If form A was easy and a student lost 50 points for missing one question and form B was difficult so a student that missed one only lost 30 points this is really unfair the the to the brightest students since the greater masses, the average students are the ones that are actually defining the test as easy or difficult and the high scores are likely to view the test at the same difficulty level. Does that make sense?
Any way I hope my kids end up with which ever test are deemed more difficult because they didn’t feel the PSAT or any of the prep was that difficult so I know that they will score better on the more difficult test.
The kids on CC who took the two PSATs seemed to be reporting different levels of difficulty in different parts of the test. I didn’t take notes, so I don’t recall the differences. Of course, they were different kids and it is somewhat subjective to say that the “math was easier/harder than the practice test” because there are various ways to be harder or easier.
Yes, the tests on the two days were different; the memes that got posted on Twitter etc after the test were different for the two tests. I don’t know about Form A & B; probably one is much more common than the other. It seems like most kids report the same memes. You don’t see half the kids saying, “What’s all this talk about Herminia’s poetry, Nasutoceratops, and wolves that won’t look at you? That wasn’t on my test.”

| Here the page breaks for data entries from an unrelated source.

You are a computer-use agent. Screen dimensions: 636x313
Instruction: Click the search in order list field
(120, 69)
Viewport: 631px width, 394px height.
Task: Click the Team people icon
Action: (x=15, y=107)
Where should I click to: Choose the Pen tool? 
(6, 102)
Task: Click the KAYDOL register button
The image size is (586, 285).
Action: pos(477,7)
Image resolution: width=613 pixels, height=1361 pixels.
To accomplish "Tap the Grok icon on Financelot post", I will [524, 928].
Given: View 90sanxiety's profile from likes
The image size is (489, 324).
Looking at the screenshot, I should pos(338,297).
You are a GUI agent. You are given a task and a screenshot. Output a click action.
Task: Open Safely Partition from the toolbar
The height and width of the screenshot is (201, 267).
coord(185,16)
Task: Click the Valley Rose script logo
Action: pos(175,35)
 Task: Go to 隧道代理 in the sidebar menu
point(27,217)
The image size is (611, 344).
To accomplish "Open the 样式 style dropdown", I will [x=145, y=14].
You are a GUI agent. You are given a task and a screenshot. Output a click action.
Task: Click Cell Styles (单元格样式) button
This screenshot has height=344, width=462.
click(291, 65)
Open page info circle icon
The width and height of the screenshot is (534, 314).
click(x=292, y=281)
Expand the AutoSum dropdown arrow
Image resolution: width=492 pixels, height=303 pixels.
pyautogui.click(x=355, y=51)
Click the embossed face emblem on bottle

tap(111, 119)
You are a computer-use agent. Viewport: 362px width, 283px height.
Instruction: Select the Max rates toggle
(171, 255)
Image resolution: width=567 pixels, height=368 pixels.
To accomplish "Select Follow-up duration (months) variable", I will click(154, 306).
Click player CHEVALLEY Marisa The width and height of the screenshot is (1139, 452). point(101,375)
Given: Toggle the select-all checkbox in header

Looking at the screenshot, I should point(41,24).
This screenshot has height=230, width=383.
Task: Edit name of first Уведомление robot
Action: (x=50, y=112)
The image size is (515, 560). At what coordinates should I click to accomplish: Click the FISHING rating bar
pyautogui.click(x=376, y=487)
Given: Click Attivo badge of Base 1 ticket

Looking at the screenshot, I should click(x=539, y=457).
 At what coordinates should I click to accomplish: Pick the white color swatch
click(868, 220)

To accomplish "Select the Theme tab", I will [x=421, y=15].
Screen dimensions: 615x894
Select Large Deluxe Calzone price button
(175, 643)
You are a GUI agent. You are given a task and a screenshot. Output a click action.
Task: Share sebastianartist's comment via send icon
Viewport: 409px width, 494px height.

@ynotgo with past experience with PSAT and current discussions with the College Board I am certain that their are at least three forms of the PSAT, though it’s possible that the some forms had exactly the same questions but in a different order which should not effect the difficulty of the test.
If CB didn’t make all four tests comparably difficult that might be a problem. They are supposed to be the same student population with the same prep. Why would their tests all be varying degrees of difficulty? Although I suppose as long as the scaling adjusts for the varying difficulty and the tests are scored separately rather than having the raw scores jumbled together, perhaps it doesn’t matter.
The only thing I can think that messes this up is that they WERE planning to jumble them all together because they thought they were all the same level of difficulty. Except that the 14th had the normal “we were planning to take the PSAT anyway” crowd and the 28th had the “What’s this new test called again?” crowd. THEN you might have some issues - like a bimodal distribution. Still, the more I think about it the more I’m coming to believe that CB did the scaling by test (rather than just one big distribution).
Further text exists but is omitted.